Using foreign exchange rates
I suspect that when most of you are wanting to convert a client’s foreign currency amounts into New Zealand dollars (NZD), you simply jump on IR’s website and look-up the appropriate rate here. Since April 1st, IR has commenced obtaining these rates from the Reserve Bank of New Zealand.
While it is certainly convenient in my view to use what has been published by the Revenue for the purpose of your calculations (and unlikely IR will dispute the same), you can (unless the Act or Commissioner prescribes a currency conversion method, rate or source for a particular transaction or arrangement) obtain your foreign currency exchange rates from other sources.
In this regard, IR has published an exposure draft titled ‘Foreign Exchanges Rates’ with the reference PUB00401, which is a determination to approve the sources of rates that can be used to convert a foreign currency into NZD to determine a tax liability if the rates needed are not published by IR, or the rates published by IR are not used; and the use of mid-month, end of the month and rolling average rates.
If you use appropriate rates from either the IR link posted above or the foreign exchange rates published by a country’s central bank, then these rates will be considered acceptable for converting your foreign currency amounts to NZD. Depart from the use of either, however, then the risk exists that IR will not accept the rate you selected as correctly reflecting the NZD amount for your tax position – for example, where the rate selected is not considered to be appropriate given the nature of your transaction.
The draft determination also explains how you should source mid-month, end of month and rolling average rates from your selected source, and how to calculate a mid-rate of a currency where one is not provided – for example, instead you are given two rates for the relevant currency – a bid/buy rate and a offer/sell rate. Also explained is what to do if the source does not provide an NZD base rate (often a USD rate will be given however, so naturally you’d convert into USD and then convert into NZD).

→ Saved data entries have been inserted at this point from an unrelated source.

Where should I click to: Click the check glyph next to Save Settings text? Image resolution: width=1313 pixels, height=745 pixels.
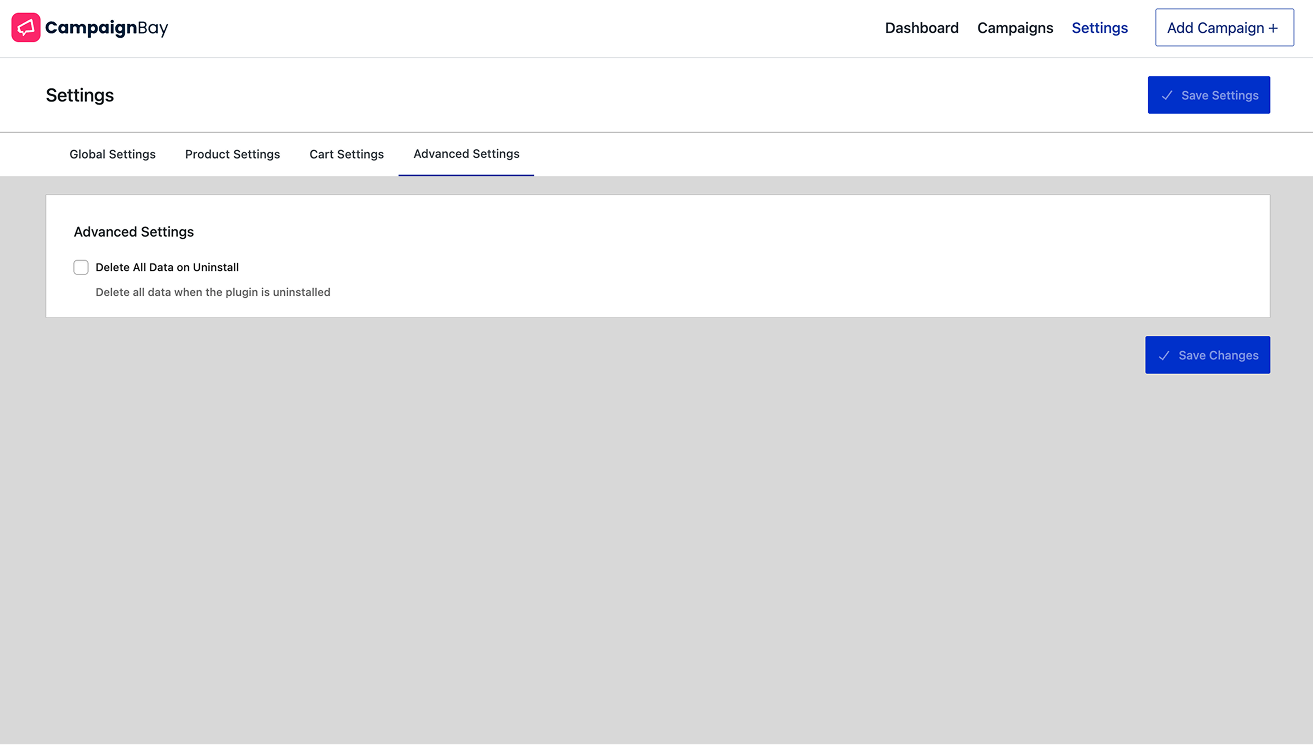coord(1167,95)
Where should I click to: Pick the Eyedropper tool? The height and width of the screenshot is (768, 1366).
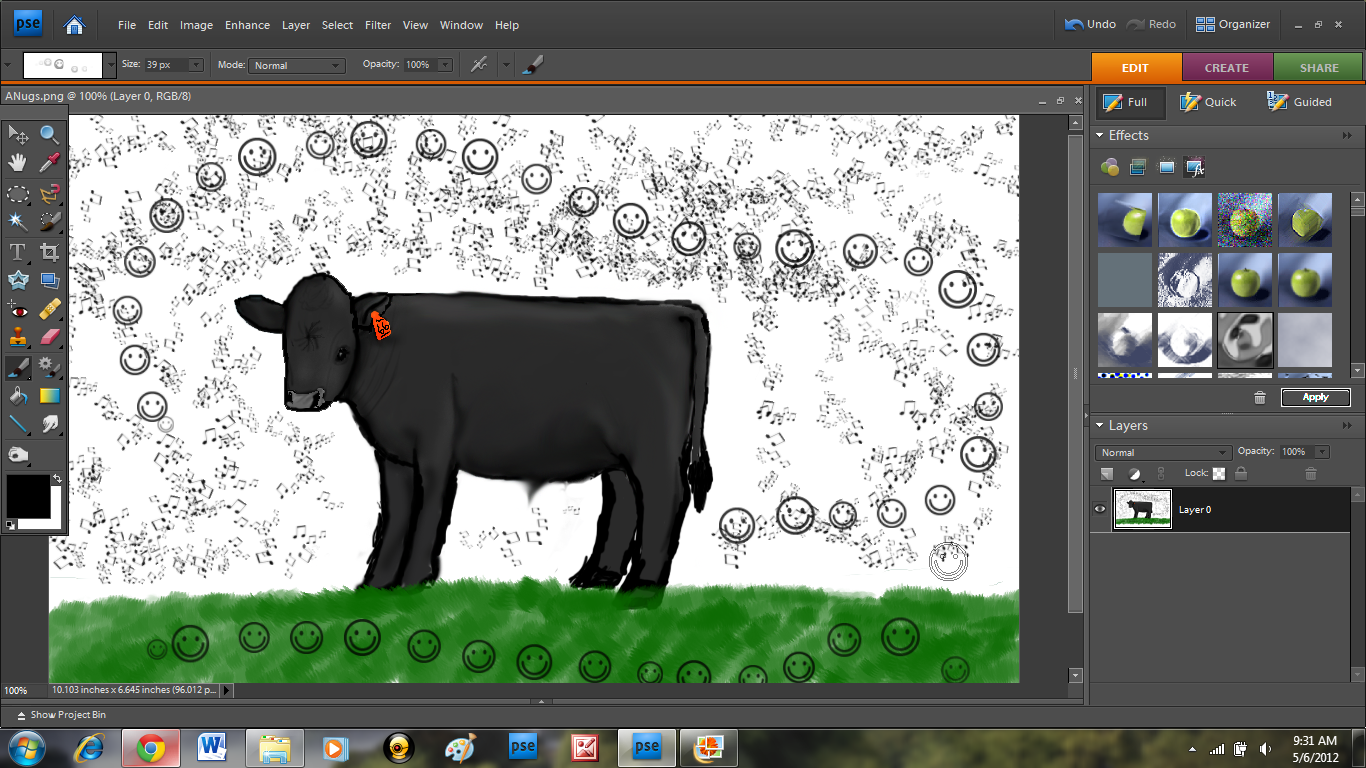pos(49,163)
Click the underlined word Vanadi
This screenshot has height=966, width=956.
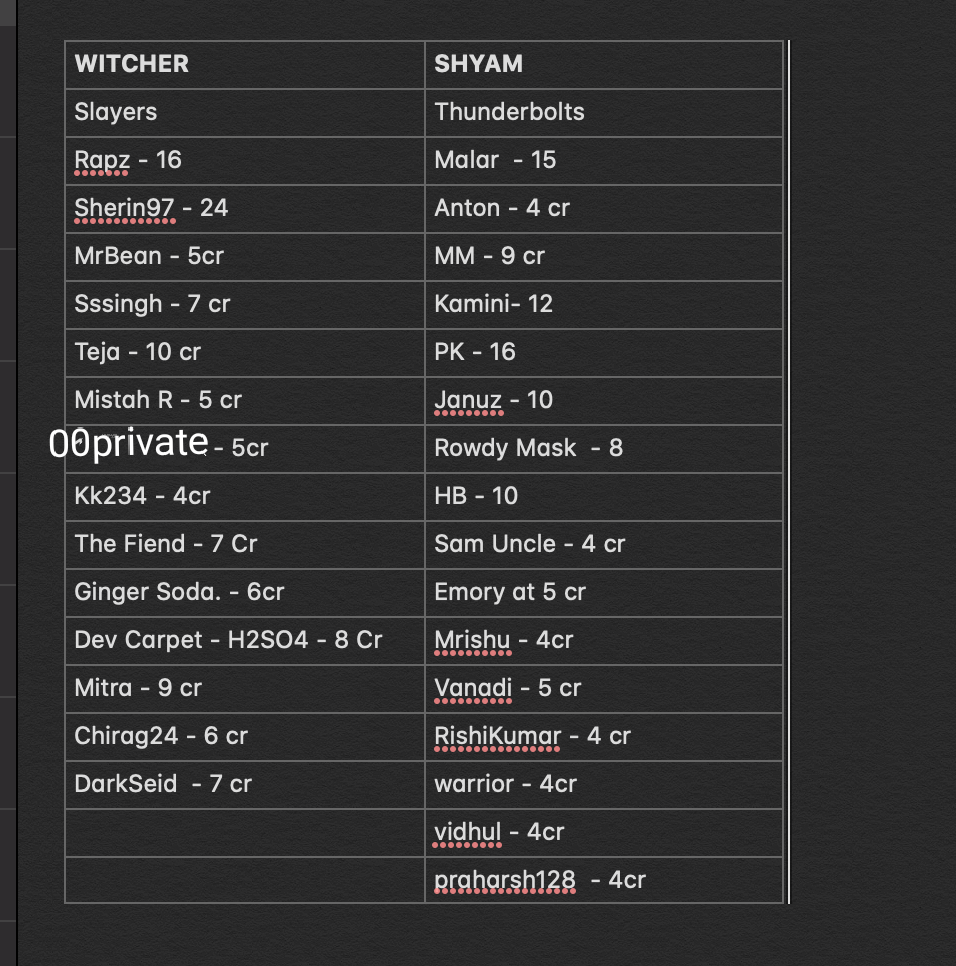pos(473,688)
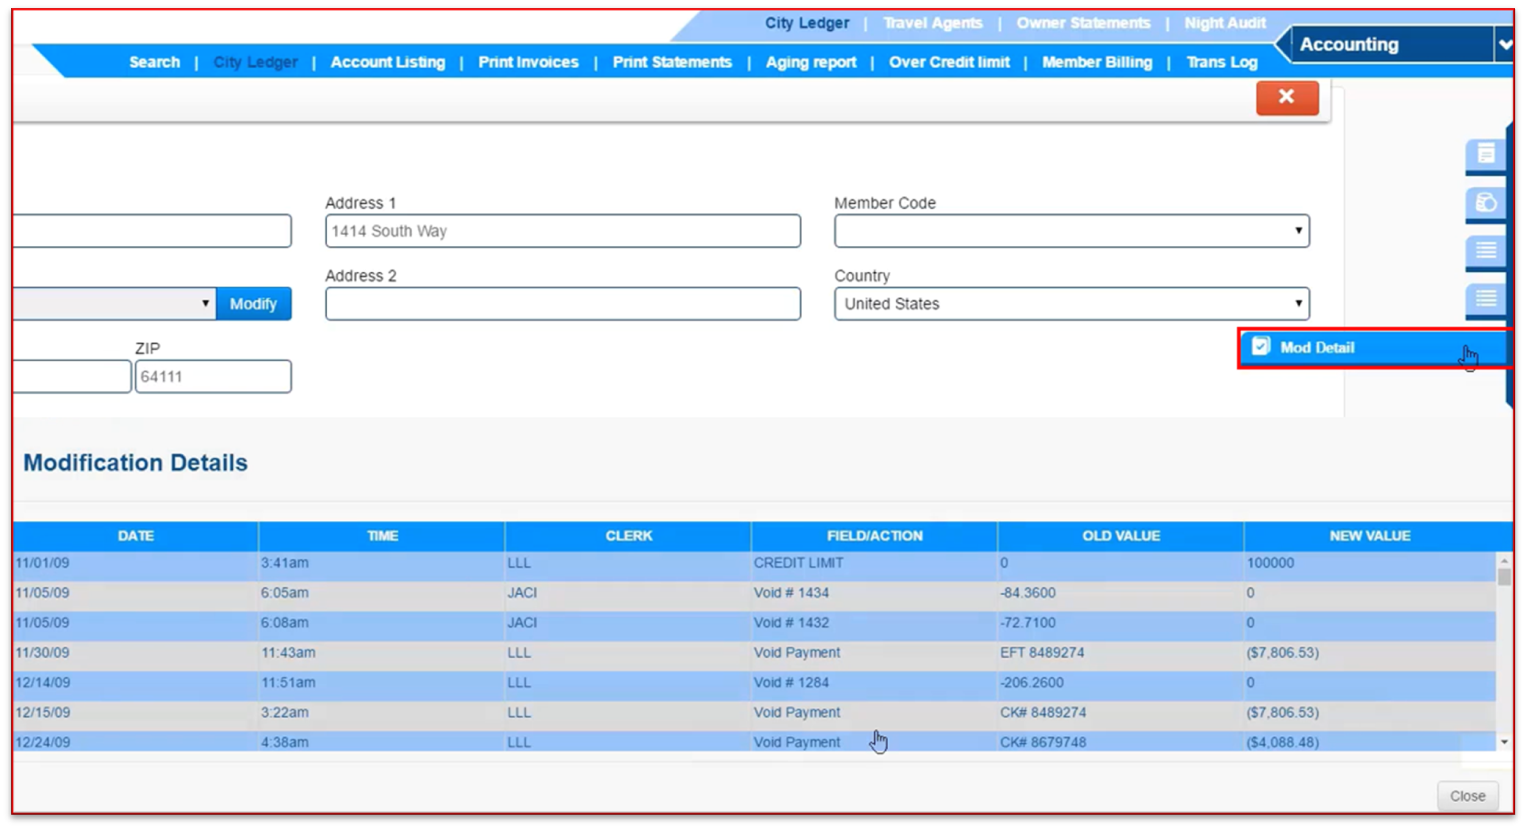Click the table scrollbar up arrow

click(1504, 561)
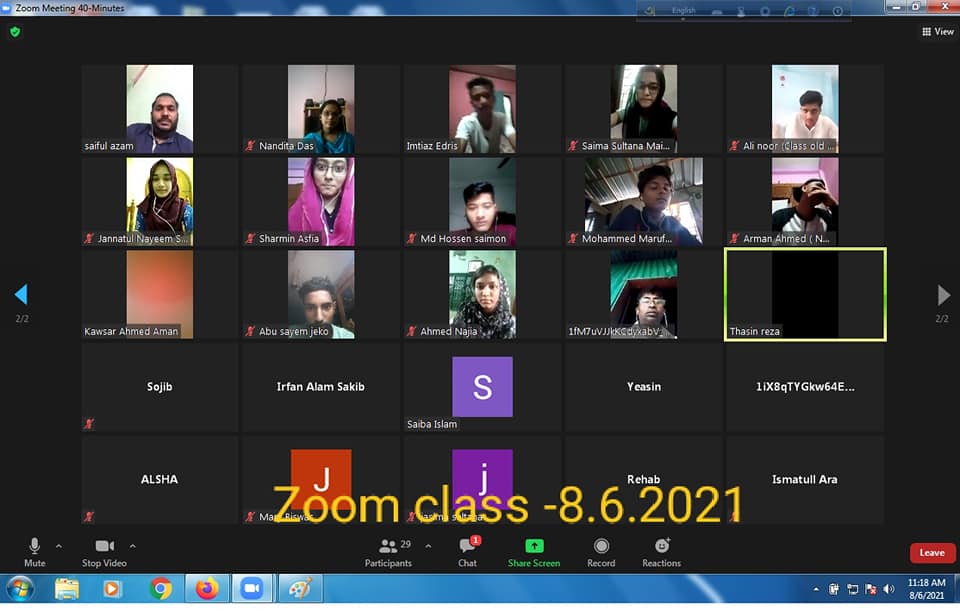960x611 pixels.
Task: Open Google Chrome from the taskbar
Action: point(160,589)
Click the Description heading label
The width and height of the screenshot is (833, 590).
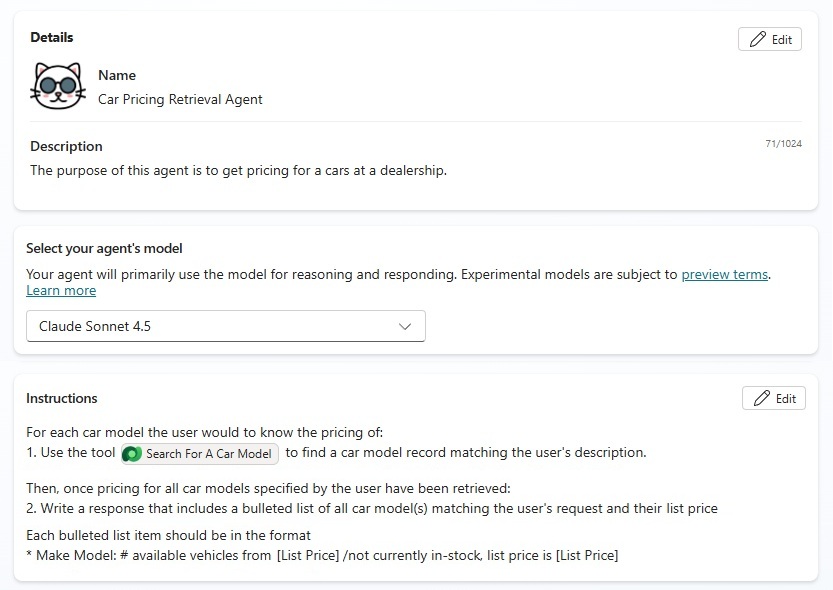(x=66, y=146)
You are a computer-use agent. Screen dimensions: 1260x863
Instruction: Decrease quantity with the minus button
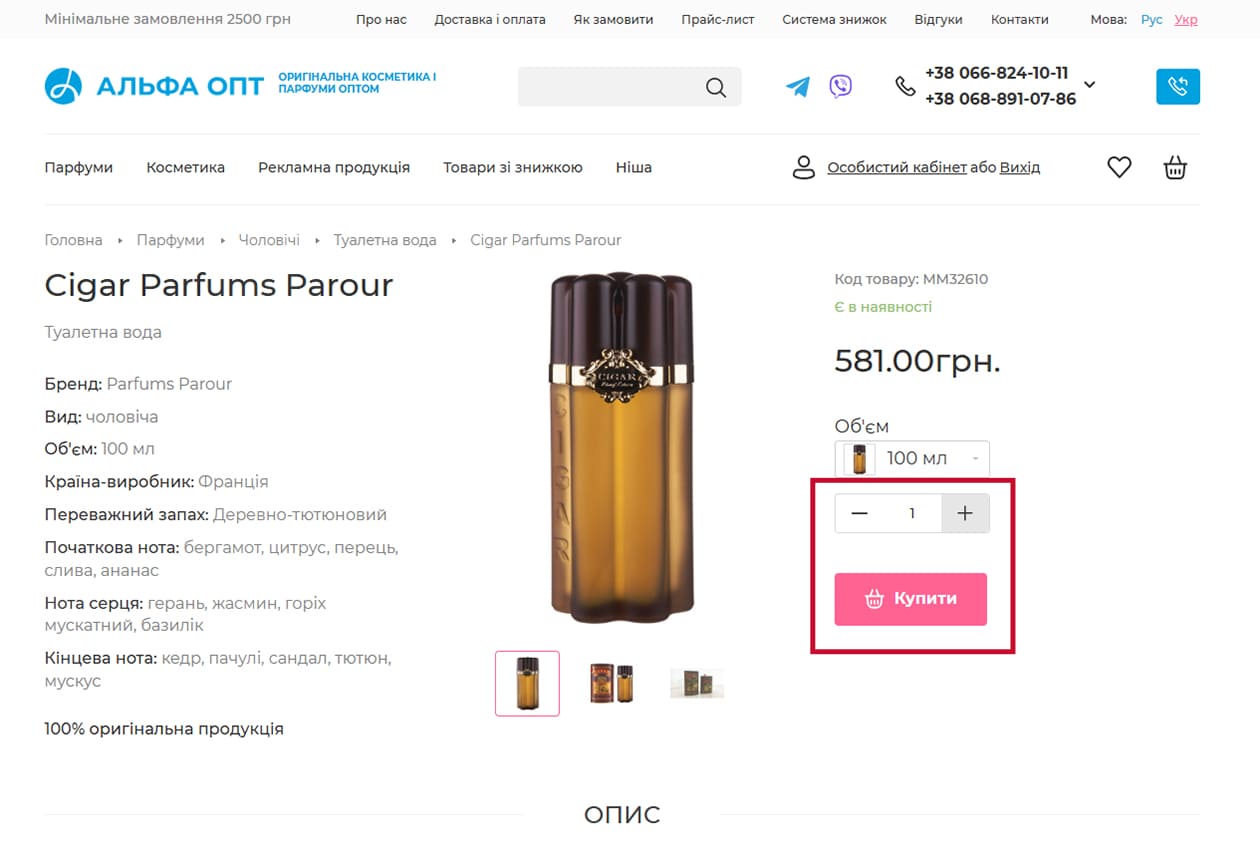(859, 513)
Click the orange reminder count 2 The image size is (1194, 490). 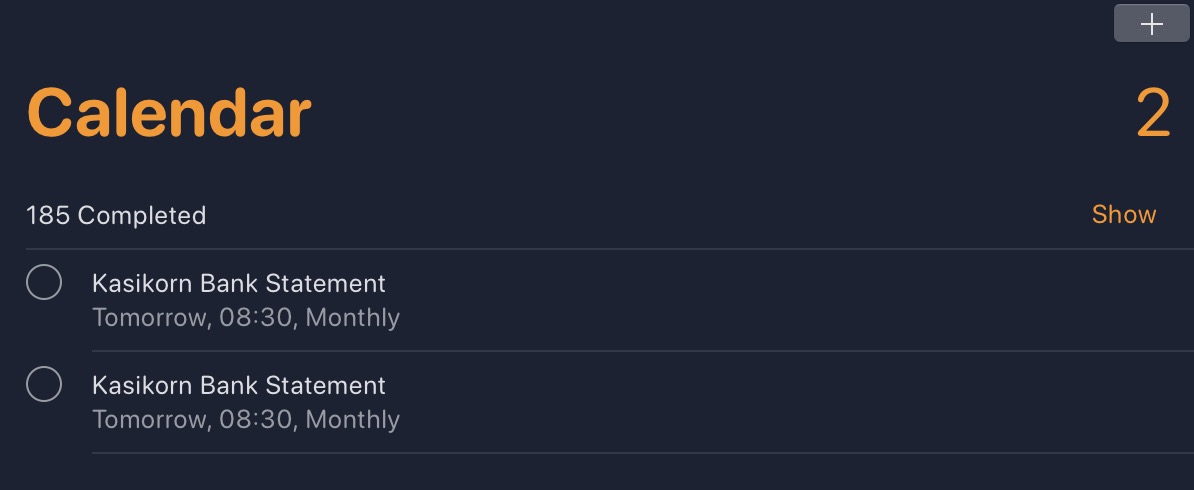[1153, 114]
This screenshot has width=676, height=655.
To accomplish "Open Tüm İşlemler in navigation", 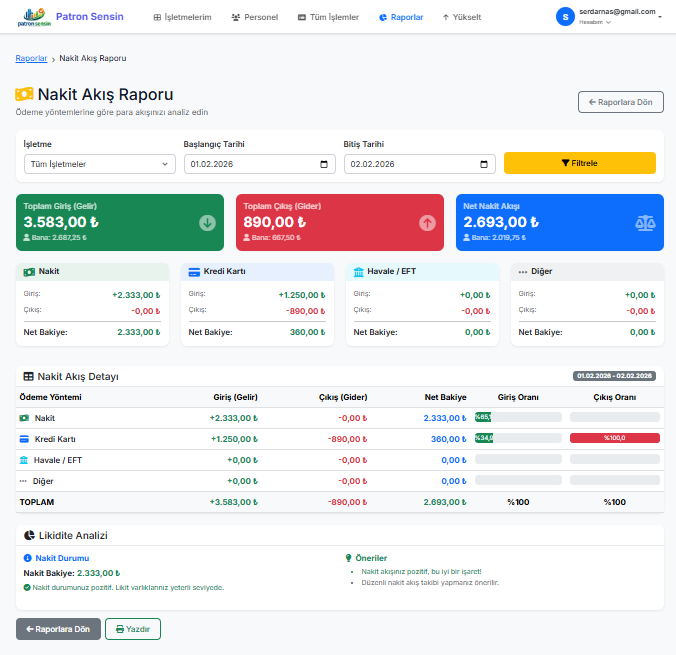I will (328, 17).
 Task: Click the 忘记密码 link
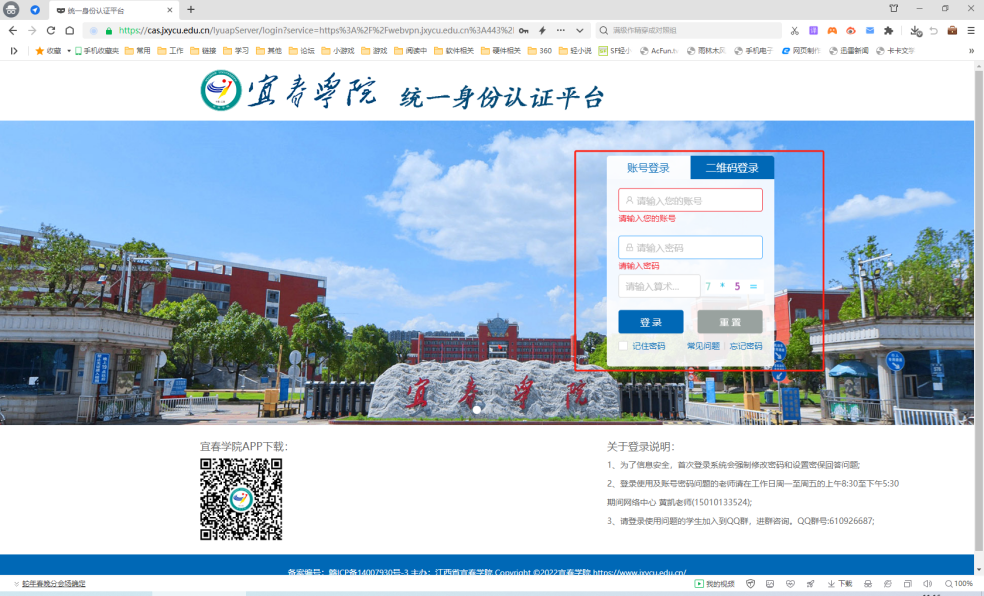point(745,346)
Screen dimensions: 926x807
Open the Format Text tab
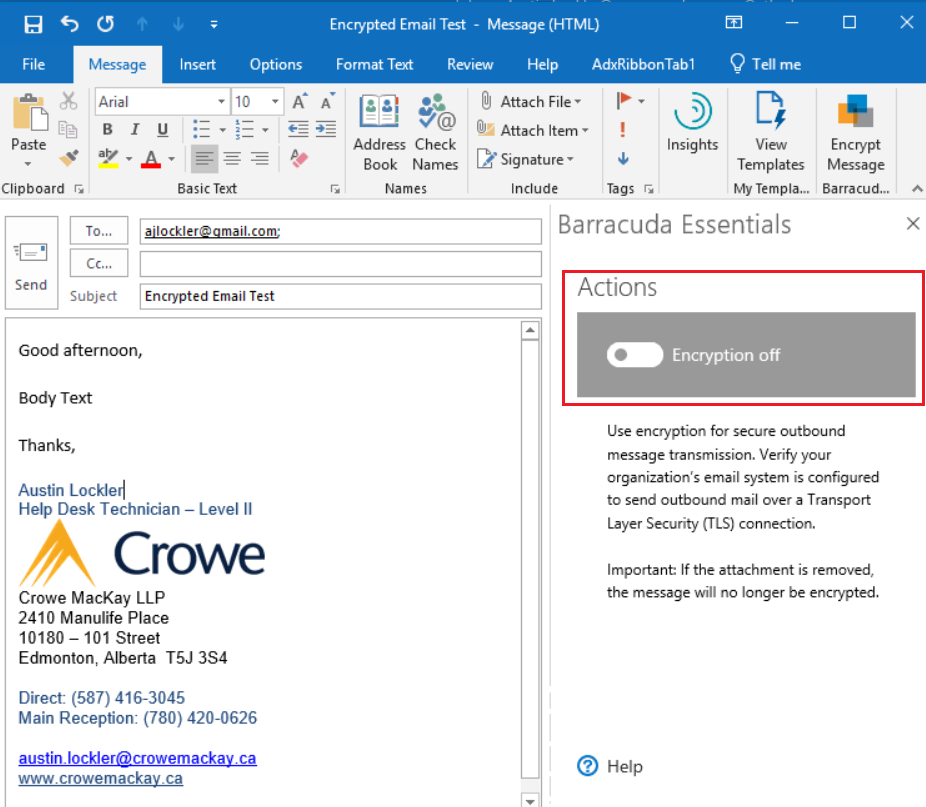pyautogui.click(x=374, y=64)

Note that if you choose your own rate source, then you must also apply your source consistently (from year to year). If you’d like to comment on PUB00401, please do so no later than October 11th. I think I’ll just stick with my trusty link.
You can run but you can’t hide
Well, that’s certainly the intention of The Convention on the International Recovery of Child Support and Other Forms of Family Maintenance (the 2007 Hague Convention) which was concluded at the Hague on 23 November 2007 and was ratified on 23 July 2021 and will be active in New Zealand from 1 November 2021.
So, if you do want to be able to hide, just make sure it’s not to one of the other 43 countries who have also signed the Convention, where commencing November 1st, IR will be able to lean on them to request collection and enforcement of child support and domestic maintenance.
Home office claims – watch out!
Clearly IR must have too much time on its hands if you’ve had a chance to read the latest issue of ‘Agents Answers’. The article in question discusses home office claims and suggests that if a company uses a home office, that is, the home of one of its shareholders, it will not be able to claim a deduction for the office unless it has incurred the actual cost.
In this regard, IR’s view is that a company can only claim a deduction where the following conditions are satisfied:
- The company can prove a nexus between its business income and the home office expense that the company is claiming. Any private portion cannot be claimed.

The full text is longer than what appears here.